What to produce: Give the data again exactly, stopping after the "648x495 pixels." line.

(Stored records)
----------------
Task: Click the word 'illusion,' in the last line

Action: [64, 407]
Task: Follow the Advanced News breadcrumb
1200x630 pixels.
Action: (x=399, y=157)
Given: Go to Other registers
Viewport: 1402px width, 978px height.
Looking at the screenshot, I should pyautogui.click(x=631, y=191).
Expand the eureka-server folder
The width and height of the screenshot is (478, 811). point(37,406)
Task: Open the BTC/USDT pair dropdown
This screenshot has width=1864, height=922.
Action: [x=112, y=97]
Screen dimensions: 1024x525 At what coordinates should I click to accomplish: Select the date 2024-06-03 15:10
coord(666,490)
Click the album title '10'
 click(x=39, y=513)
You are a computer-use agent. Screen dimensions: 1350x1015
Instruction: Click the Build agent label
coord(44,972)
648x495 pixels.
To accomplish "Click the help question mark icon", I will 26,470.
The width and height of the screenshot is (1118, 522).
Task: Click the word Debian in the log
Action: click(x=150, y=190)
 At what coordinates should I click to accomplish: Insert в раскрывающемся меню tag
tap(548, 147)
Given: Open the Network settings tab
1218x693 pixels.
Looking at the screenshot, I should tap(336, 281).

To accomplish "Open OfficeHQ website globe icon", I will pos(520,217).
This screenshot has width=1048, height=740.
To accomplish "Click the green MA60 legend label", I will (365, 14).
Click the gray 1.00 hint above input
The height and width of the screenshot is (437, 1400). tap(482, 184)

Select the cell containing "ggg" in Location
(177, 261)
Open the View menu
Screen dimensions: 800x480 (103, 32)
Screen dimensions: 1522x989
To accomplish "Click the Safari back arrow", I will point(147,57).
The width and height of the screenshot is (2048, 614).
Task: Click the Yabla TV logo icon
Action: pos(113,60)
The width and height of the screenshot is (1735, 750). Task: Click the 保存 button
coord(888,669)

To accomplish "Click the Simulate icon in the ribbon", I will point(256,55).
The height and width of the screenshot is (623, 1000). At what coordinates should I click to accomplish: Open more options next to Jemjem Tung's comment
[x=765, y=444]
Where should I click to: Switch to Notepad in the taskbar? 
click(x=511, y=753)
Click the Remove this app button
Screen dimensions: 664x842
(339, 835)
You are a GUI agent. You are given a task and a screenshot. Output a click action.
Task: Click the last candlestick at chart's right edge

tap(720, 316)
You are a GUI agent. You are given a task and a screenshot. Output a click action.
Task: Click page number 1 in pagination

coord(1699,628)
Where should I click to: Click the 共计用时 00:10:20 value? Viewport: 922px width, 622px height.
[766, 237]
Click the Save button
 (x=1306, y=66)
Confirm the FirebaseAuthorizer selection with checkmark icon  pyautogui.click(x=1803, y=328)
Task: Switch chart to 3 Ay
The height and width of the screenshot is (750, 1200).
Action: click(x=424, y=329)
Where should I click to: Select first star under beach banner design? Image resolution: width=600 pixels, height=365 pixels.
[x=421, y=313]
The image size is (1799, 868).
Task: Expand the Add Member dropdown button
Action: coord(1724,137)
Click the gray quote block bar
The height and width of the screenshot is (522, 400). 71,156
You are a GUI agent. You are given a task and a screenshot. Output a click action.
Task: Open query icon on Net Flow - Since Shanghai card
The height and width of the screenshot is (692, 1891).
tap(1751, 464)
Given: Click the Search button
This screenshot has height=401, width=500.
----------------
Solution to the problem:
Task: Click the word 'illusion,' in the last line

Action: [64, 407]
Task: Follow the Advanced News breadcrumb
1200x630 pixels.
Action: (x=399, y=157)
Given: Go to Other registers
Viewport: 1402px width, 978px height.
Looking at the screenshot, I should pyautogui.click(x=631, y=191).
Expand the eureka-server folder
The width and height of the screenshot is (478, 811). point(37,406)
Task: Open the BTC/USDT pair dropdown
This screenshot has width=1864, height=922.
Action: [x=112, y=97]
Screen dimensions: 1024x525 At what coordinates should I click to accomplish: Select the date 2024-06-03 15:10
coord(666,490)
Click the album title '10'
 click(x=39, y=513)
You are a computer-use agent. Screen dimensions: 1350x1015
Instruction: Click the Build agent label
coord(44,972)
648x495 pixels.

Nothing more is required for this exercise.